LISTED ENTRIES:

******************************

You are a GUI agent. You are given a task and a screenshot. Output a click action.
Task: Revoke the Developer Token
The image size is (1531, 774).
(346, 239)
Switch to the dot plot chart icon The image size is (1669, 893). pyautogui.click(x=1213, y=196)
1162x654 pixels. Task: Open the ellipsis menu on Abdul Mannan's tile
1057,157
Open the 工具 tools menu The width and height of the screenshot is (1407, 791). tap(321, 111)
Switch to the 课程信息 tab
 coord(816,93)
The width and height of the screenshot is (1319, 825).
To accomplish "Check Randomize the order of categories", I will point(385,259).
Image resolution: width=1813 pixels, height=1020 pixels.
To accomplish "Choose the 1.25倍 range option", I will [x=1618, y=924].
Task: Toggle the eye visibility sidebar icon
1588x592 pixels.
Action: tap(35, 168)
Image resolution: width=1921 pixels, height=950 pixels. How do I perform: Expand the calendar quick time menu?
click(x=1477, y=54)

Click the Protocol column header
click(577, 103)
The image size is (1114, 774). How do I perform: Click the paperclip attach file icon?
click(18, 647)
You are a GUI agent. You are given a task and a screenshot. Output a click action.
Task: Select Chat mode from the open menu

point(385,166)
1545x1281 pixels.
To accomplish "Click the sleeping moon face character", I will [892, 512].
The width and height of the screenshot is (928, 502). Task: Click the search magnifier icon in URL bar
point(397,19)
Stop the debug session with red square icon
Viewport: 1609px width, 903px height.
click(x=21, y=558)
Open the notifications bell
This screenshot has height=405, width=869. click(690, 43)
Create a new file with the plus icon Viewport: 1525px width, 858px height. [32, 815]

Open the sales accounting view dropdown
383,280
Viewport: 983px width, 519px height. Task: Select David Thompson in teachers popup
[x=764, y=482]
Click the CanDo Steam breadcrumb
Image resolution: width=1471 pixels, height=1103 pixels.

******************************

PROBLEM DETAILS: Only the lines from the first line of the records through the line containing "The width and height of the screenshot is (1319, 825)." should be repeated, exactly as they appear.

TASK ANSWER:
You are a GUI agent. You are given a task and a screenshot. Output a click action.
Task: Revoke the Developer Token
The image size is (1531, 774).
(346, 239)
Switch to the dot plot chart icon The image size is (1669, 893). pyautogui.click(x=1213, y=196)
1162x654 pixels. Task: Open the ellipsis menu on Abdul Mannan's tile
1057,157
Open the 工具 tools menu The width and height of the screenshot is (1407, 791). tap(321, 111)
Switch to the 课程信息 tab
 coord(816,93)
The width and height of the screenshot is (1319, 825).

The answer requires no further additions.